▸ **Required action**: Write out every line below that contains "agent".

▸ **Dataset extract**:
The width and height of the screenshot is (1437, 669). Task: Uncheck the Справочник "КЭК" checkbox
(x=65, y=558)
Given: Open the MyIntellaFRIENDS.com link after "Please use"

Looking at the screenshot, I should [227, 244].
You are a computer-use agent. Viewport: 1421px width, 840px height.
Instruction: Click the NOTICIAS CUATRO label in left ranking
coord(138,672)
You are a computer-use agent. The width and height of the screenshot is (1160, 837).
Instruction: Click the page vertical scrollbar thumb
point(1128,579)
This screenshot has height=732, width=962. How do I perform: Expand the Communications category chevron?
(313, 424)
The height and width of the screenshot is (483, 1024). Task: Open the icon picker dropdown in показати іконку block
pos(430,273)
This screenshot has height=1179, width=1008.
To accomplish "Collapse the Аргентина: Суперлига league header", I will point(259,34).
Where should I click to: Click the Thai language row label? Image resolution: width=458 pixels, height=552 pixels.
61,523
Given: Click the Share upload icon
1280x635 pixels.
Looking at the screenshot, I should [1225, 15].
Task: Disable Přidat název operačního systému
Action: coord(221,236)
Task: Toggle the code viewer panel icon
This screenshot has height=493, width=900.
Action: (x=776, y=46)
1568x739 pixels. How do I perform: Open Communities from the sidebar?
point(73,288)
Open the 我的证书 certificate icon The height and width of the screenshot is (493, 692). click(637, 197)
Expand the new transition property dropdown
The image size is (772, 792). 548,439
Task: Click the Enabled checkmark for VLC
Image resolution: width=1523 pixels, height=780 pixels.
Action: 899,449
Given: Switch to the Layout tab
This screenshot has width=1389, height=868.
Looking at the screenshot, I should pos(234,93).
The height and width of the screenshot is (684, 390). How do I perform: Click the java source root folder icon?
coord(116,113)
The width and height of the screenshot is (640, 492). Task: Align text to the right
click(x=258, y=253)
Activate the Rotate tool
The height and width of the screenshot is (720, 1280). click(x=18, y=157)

▸ **Answer below**:
You are a computer-use agent. Viewport: 1421px width, 840px height.
You are a computer-use agent. The width and height of the screenshot is (1160, 837).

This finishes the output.